Edited my comment to speak more explicitly about CBLAS -- specifically, I think cblas_dgemm_64 and friends should obviously be supported for all the same reasons we want dgemm_64_, and a look at the MKL docs suggests that their IPL64 builds do provide 64-bit cblas_dgemm and friends.

njsmith commented 8 years ago

Oh, ugh, except I missed that Julia's 64-bit cblas functions are named like cblas_dgemm64_ instead of cblas_dgemm_64, which is obviously wrong. @tkelman, does fixing this seem at all likely? :-)

tkelman commented 8 years ago

It's not "wrong" per se, just a consequence of how we implemented it. We apply a suffix uniformly to all symbols in the library, after the gfortran mangling rather than before. Looks funny, but just easier to deal with.

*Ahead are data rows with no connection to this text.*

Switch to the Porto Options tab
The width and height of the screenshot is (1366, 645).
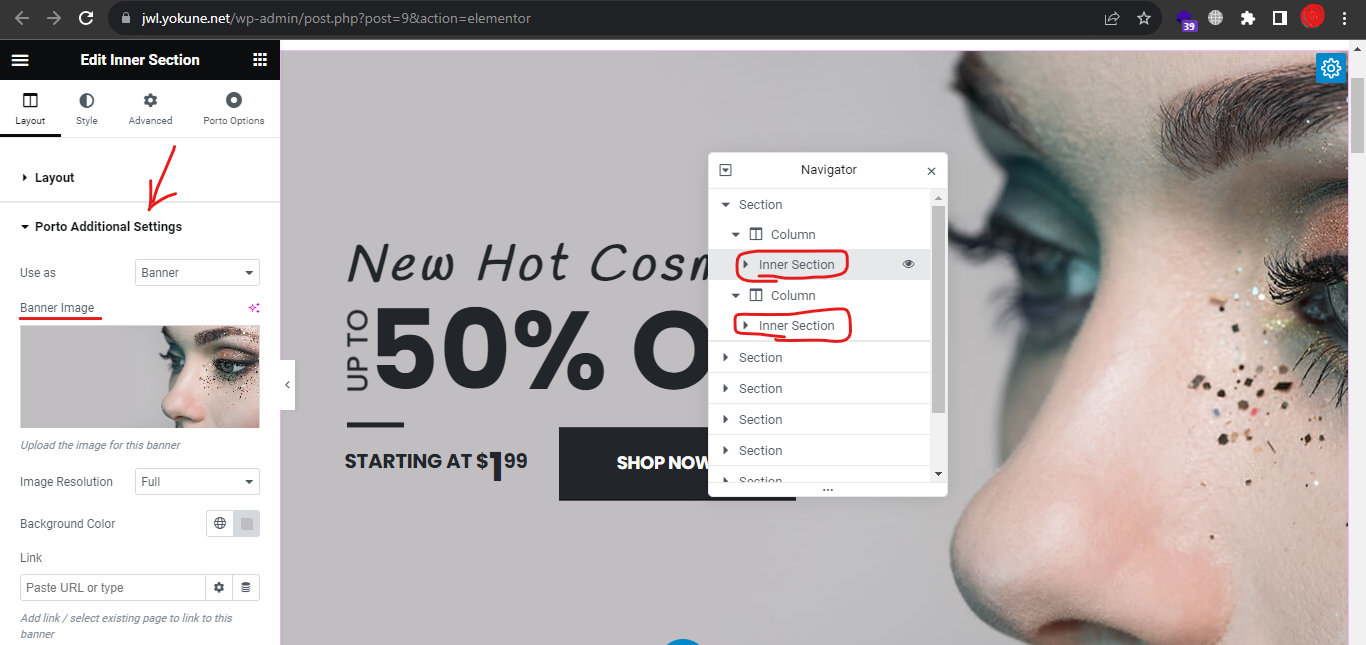pos(234,109)
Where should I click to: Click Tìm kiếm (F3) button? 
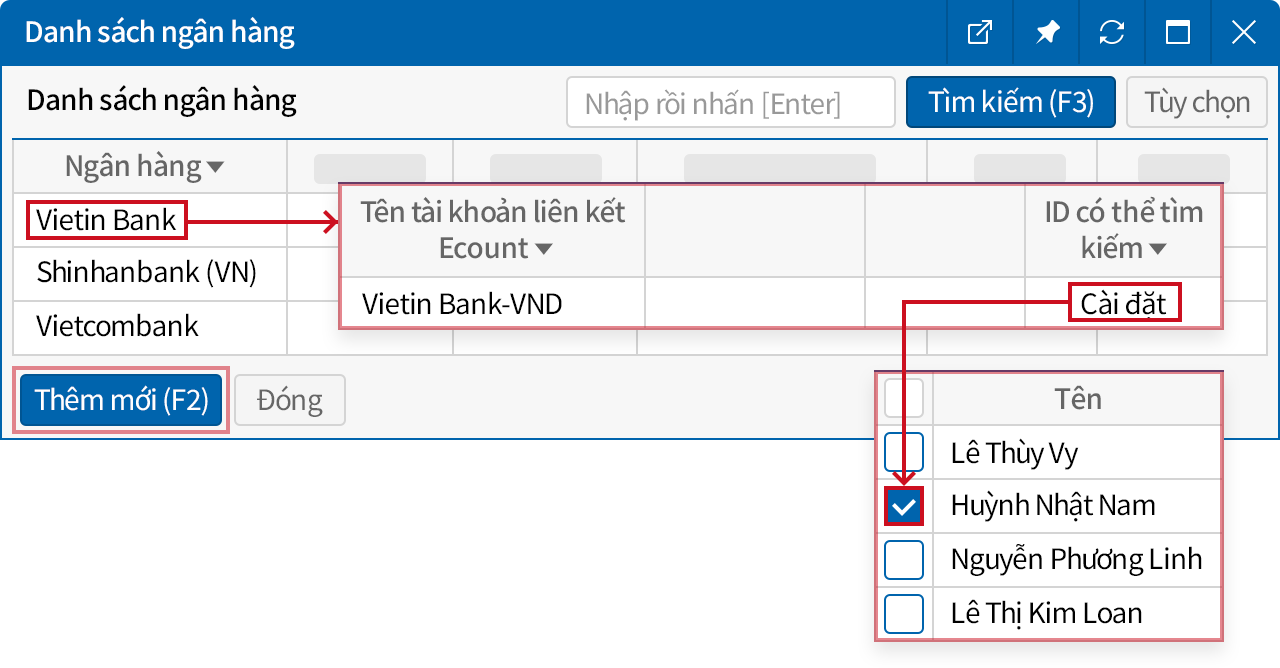(x=1010, y=102)
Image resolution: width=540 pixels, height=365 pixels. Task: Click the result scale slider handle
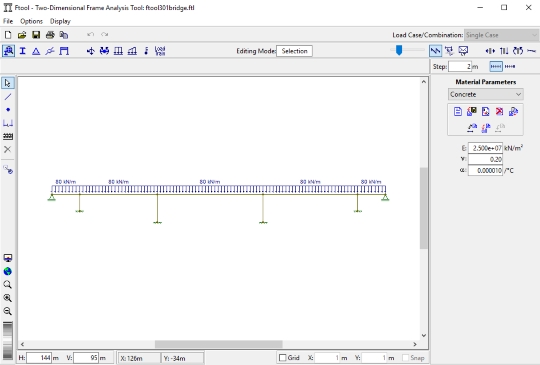coord(399,50)
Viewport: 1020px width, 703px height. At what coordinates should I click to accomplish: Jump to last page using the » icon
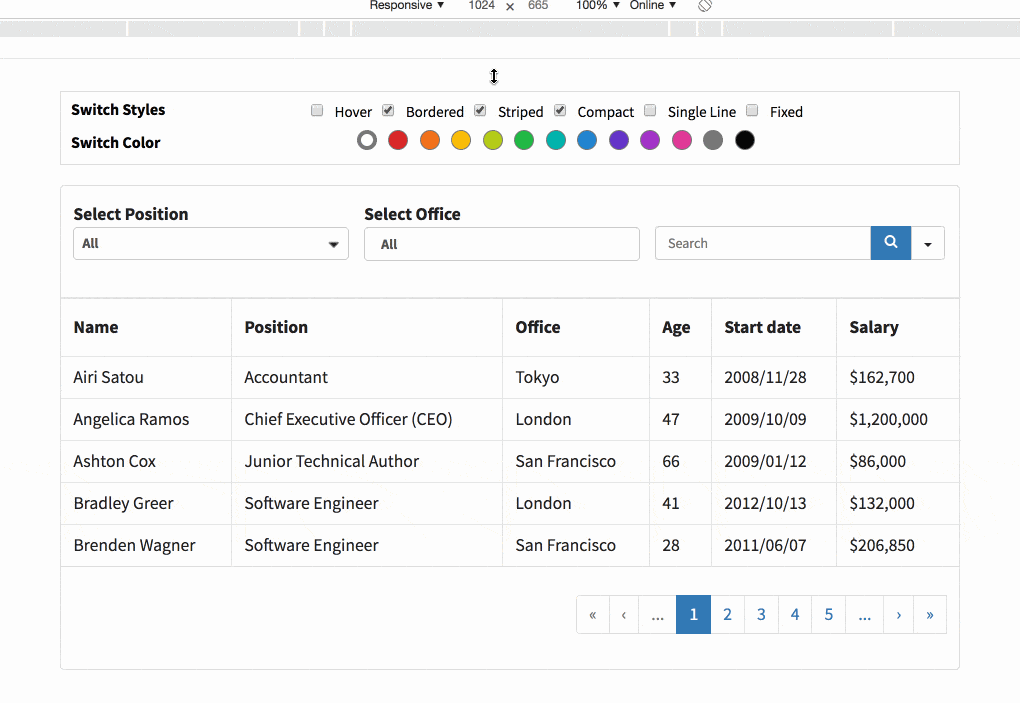[929, 614]
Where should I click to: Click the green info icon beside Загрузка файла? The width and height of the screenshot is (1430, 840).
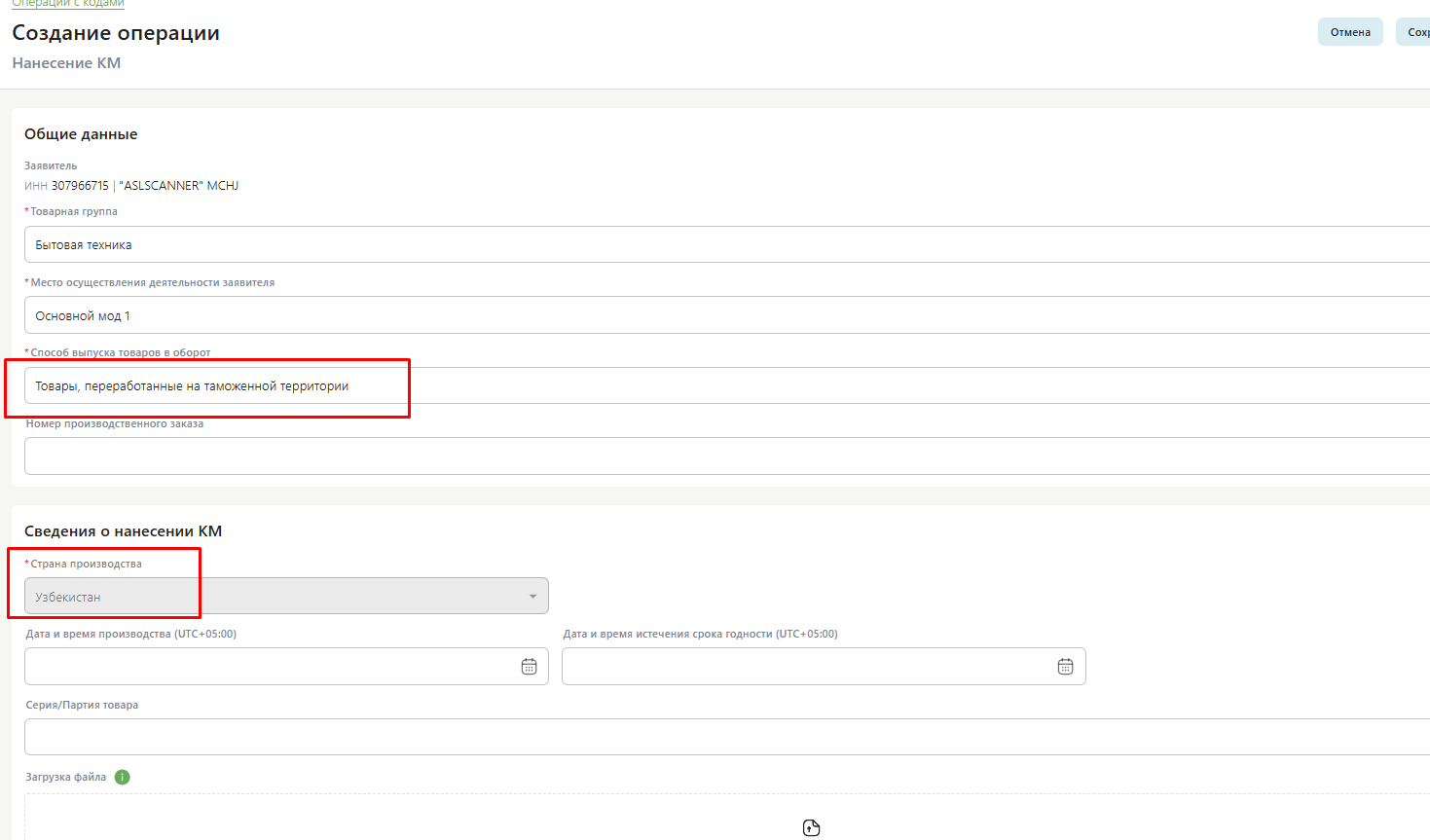pyautogui.click(x=122, y=777)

tkelman commented 8 years ago

Jeez, sorry about the spam, my phone is stupid

njsmith commented 8 years ago

@tkelman: I guess by "wrong" i mean "if we were writing a standard from scratch this is obviously not what we would do". Since now we are talking about making a standard and BLIS implementing it, there's a question about whether we should follow the dorky existing thing, or fix the existing thing and then implement that :-). I guess you're voting for following the existing thing?

tkelman commented 8 years ago

"add a suffix, but before the trailing underscore for symbols that are pretending to be from fortran" (or "add 64_ for f-blas symbols and _64 for c-blas symbols") is a more fiddly rule to implement than "add the same suffix to all symbols." ILP64 is generally a situation where you should know what you are doing, or leave the linking and renaming to someone who does, so I don't care too much what the result looks like. It's almost always going to be handled by preprocessor macros anyway.

devinamatthews commented 4 years ago

I'm not seeing much consensus here. If someone wants to "create a standard" then we can try to implement it.